— begin SELECTED EXCERPT —

How much does a one-bedroom apartment in Austin cost nowadays?
Sun Jul 07 2024

Whose nightmare?

I rewatched Mike Judge’s Office Space last night. It’s an often-repeated observation which I won’t bother belaboring here, but there’s something almost quaint about the sincerity with which it depicts Peter’s life as a meaningless spiritual wasteland. Many gig and service workers of today would envy his roommate-less one-bedroom apartment, his salaried income, and the work environment in which not one but multiple no-call no-shows don’t result in instant termination. Many full-time employees who suffered a decade of the ‘open’ office design trend would envy his cubicle and moderate amount of privacy.

Of course, his boss sucks, his coworkers (mostly) suck, his girlfriend doesn’t respect him, and on and on. He’s spiritually and intellectually unsatisfied. But looking back, it’s hard take Peter’s malaise as seriously as the movie wants us to take it. As with many other films that came out in a post-USSR but pre-9/11 United States, the concerns of the film are fundamentally spiritual. History is over, we won, but we’re still not happy. One could see Office Space and The Matrix—both of which came out within less than 2 months of each other—as companion pieces, offering two fundamentally similar interpretations of the existential anxiety at the core of the zeitgeist: the world is fake and the only way to find authenticity is to unplug yourself, whether metaphorically or literally.

What was happening in 1999?

The context in which the movie was released illustrates what I mean. 1999 saw the lowest rate of unemployment since the late 1960s as the U.S. enjoyed its longest boom cycle until the current one. graph of the U.S. unemployment rate from 1990 to 2010 Of course astute readers might counter that we are in fact at the height of the longest boom cycle in history right now and things still don’t feel good. A key factor in what made 1999 much better than now is the fact that real median income growth was multiple times higher than it is now. Between 1998 and 1999, real median household income rose by 2.7 percent, the fifth consecutive year of growth Contrast that with 2022, where even with a record high of 65.6% of working women working full-time year-round, real median household income fell 2.3 percent from the year prior. Even with more members of the household working than ever before, the average household’s income is not even keeping pace with inflation.

By 1999, growing inequality and wage stagnation were already apparent, but their magnitudes were fractions of their present size. In retrospect, the 90s was clearly a time of growth that benefited most Americans. If so many cultural products of the mid to late 90s were sounding the alarm about the growing gulf between labor and capital, we’ve long since grown numb to the howling of the chasm that has grown in its place.

— end SELECTED EXCERPT —
— begin RAW DATA —

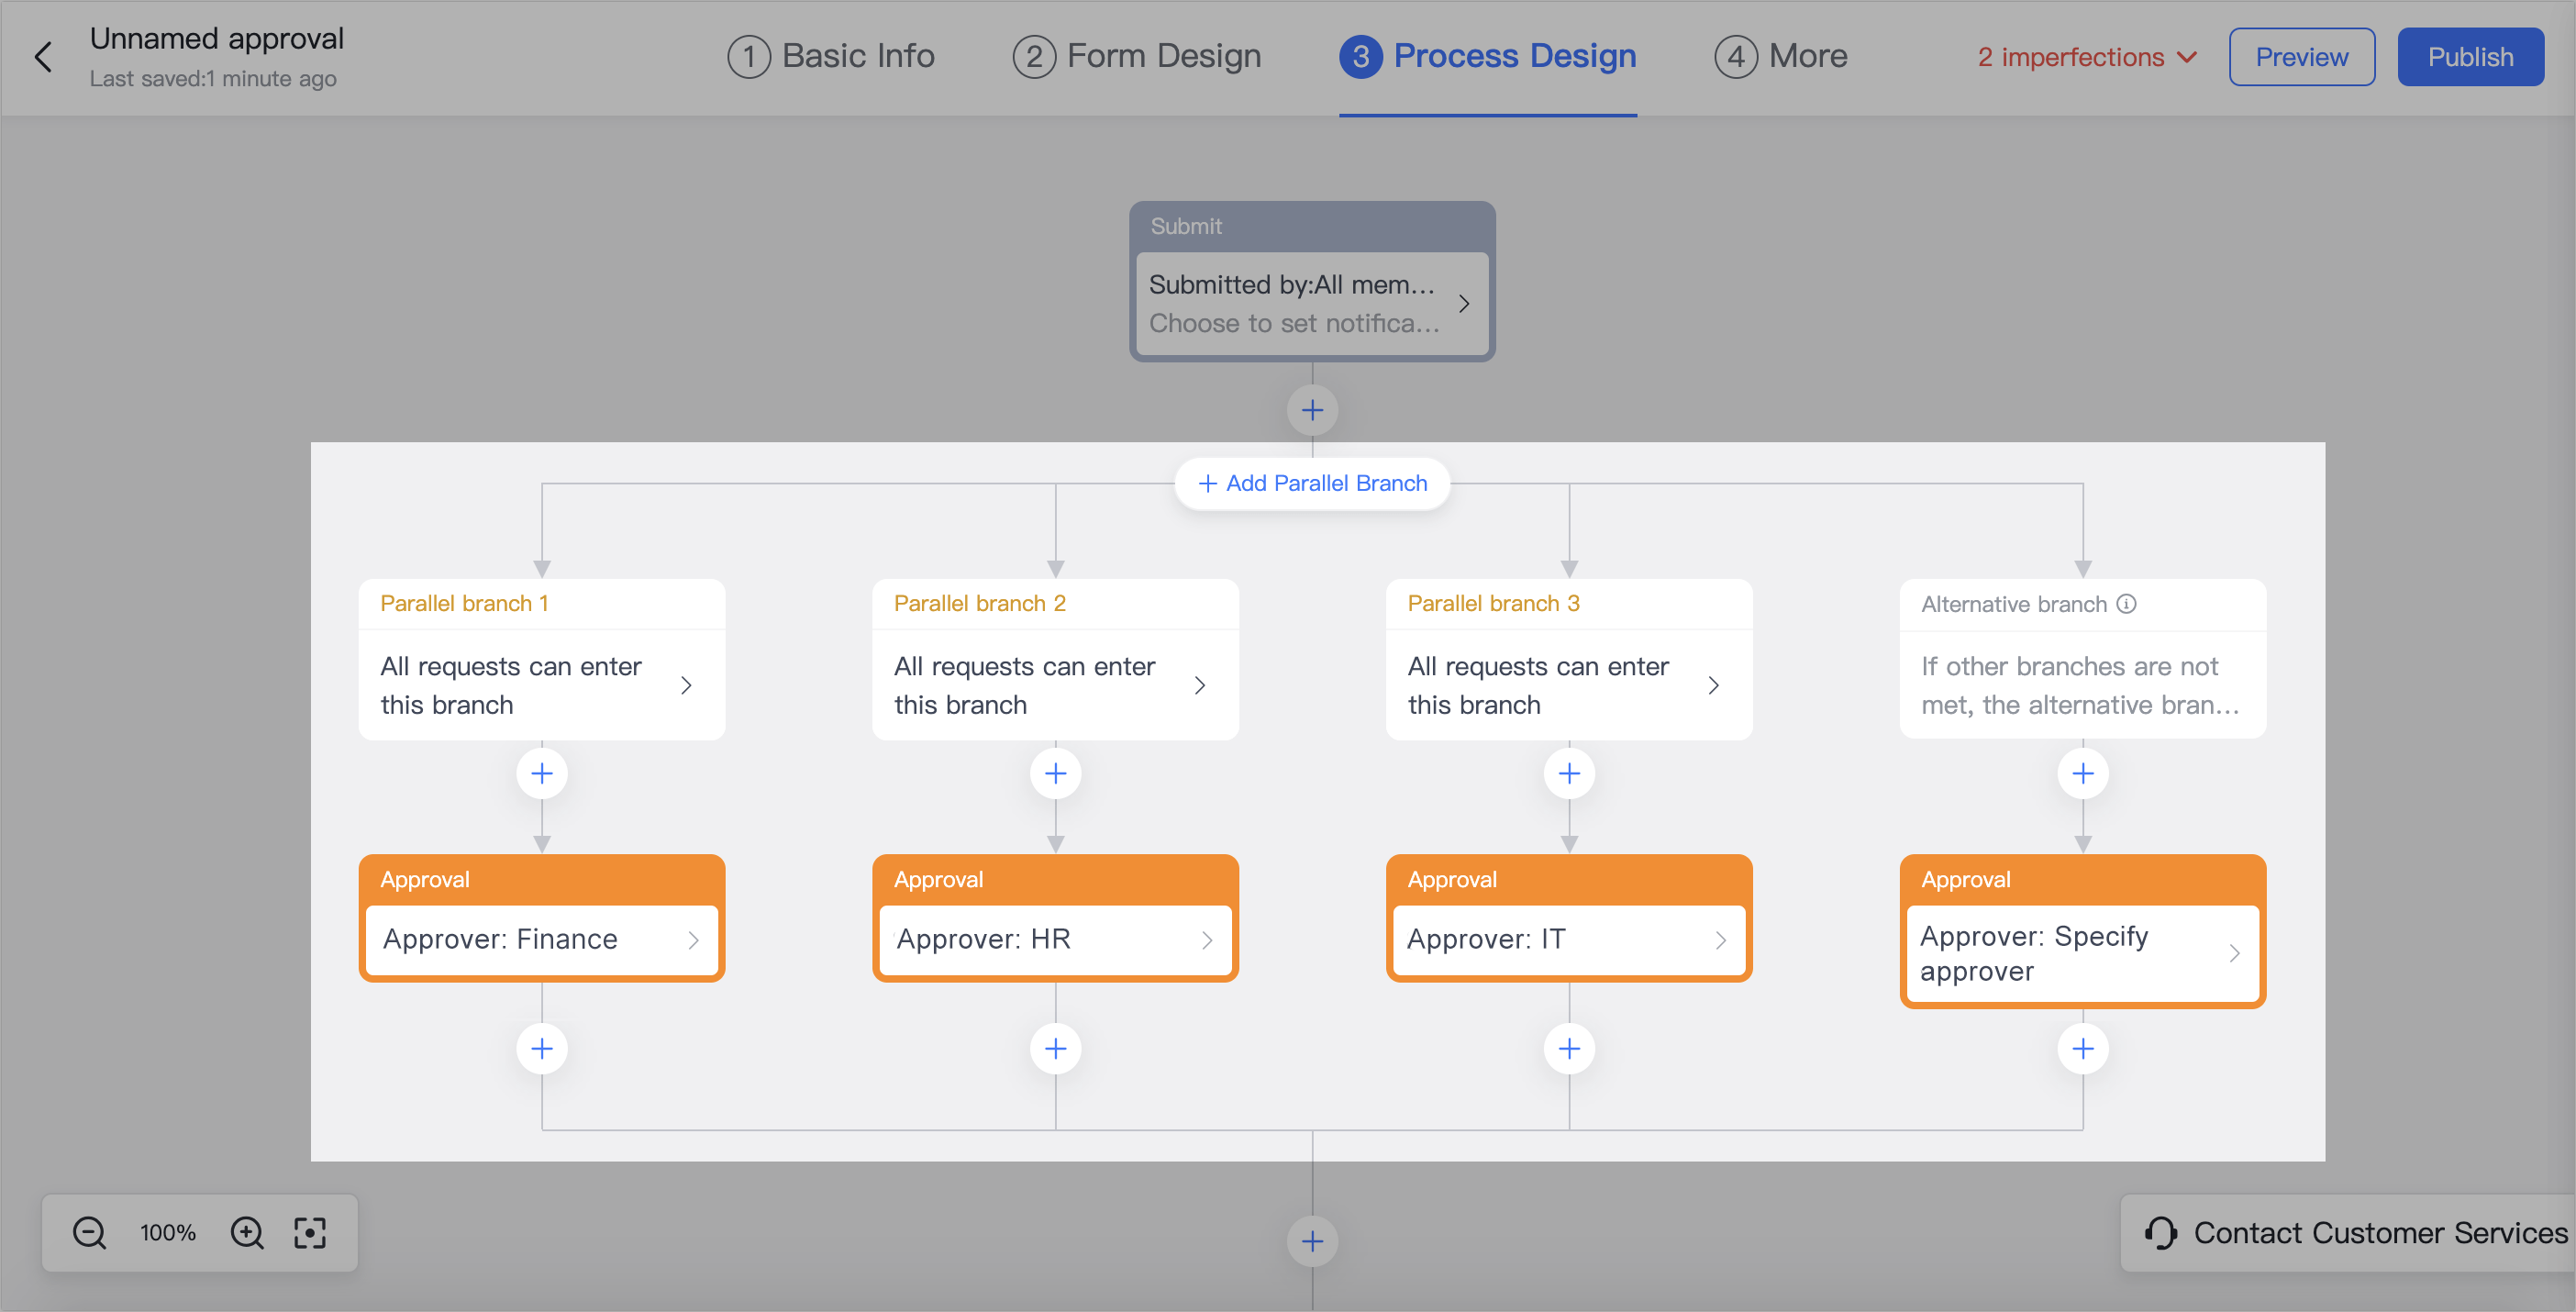Click Add Parallel Branch

click(x=1312, y=483)
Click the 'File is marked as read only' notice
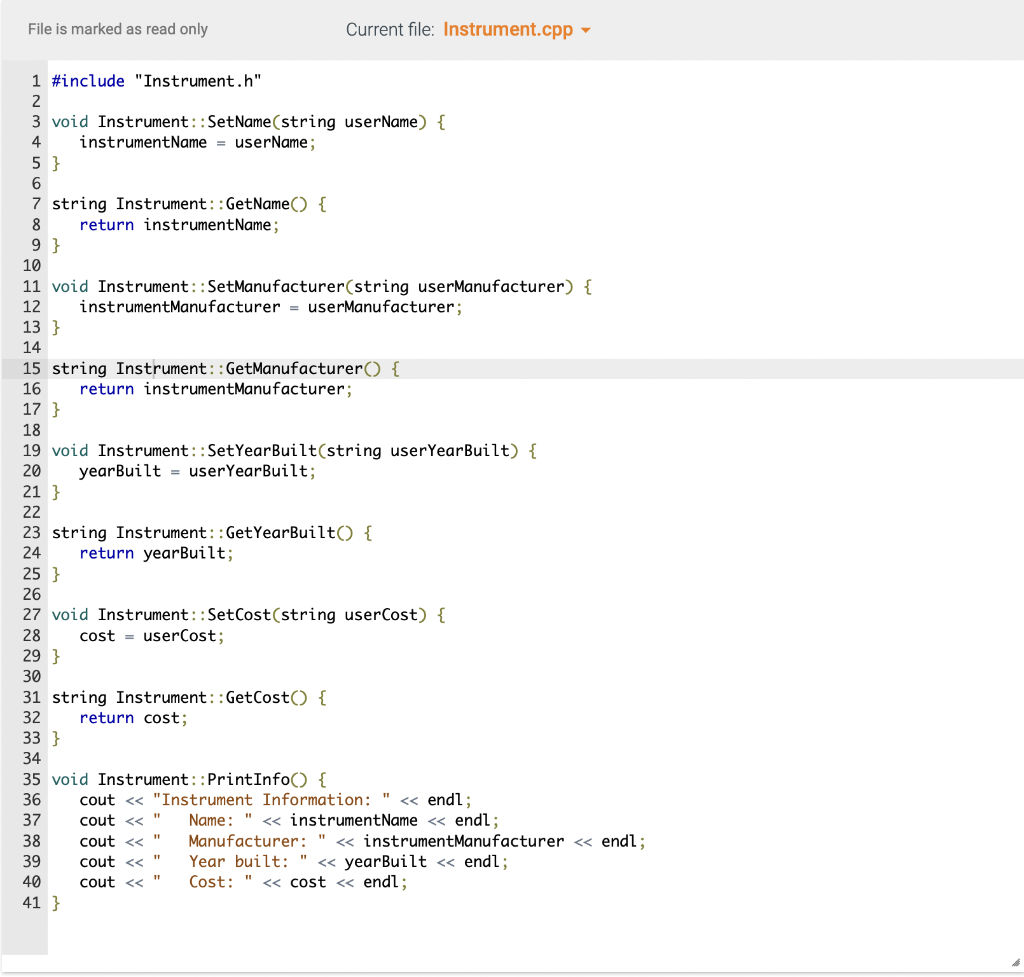Image resolution: width=1024 pixels, height=977 pixels. pos(117,29)
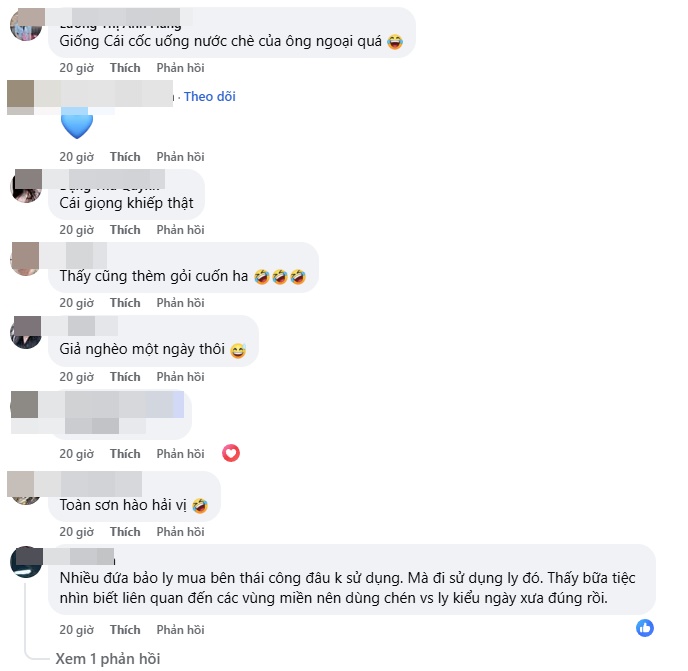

— end RAW DATA —

EXERCISE SET -
1. Could you switch "one-bedroom apartment" to "studio apartment" in the essay on Office Space between "How much does" and "amount of privacy.", inclusive?
2. How would you sum up the essay on Office Space in two sentences?

EXPECTED RESULTS -
1.
How much does a studio apartment in Austin cost nowadays?
Sun Jul 07 2024

Whose nightmare?

I rewatched Mike Judge’s Office Space last night. It’s an often-repeated observation which I won’t bother belaboring here, but there’s something almost quaint about the sincerity with which it depicts Peter’s life as a meaningless spiritual wasteland. Many gig and service workers of today would envy his roommate-less studio apartment, his salaried income, and the work environment in which not one but multiple no-call no-shows don’t result in instant termination. Many full-time employees who suffered a decade of the ‘open’ office design trend would envy his cubicle and moderate amount of privacy.

2. Rewatching Office Space, the author finds its portrayal of Peter's life as a spiritual wasteland almost quaint, since many of today's workers would envy his apartment, salary, and cubicle. The essay contrasts 1999, when unemployment hit its lowest level since the late 1960s and real median household income rose 2.7 percent, with 2022, when that income fell 2.3 percent, noting that inequality and wage stagnation were already apparent by 1999 but were only fractions of their present size.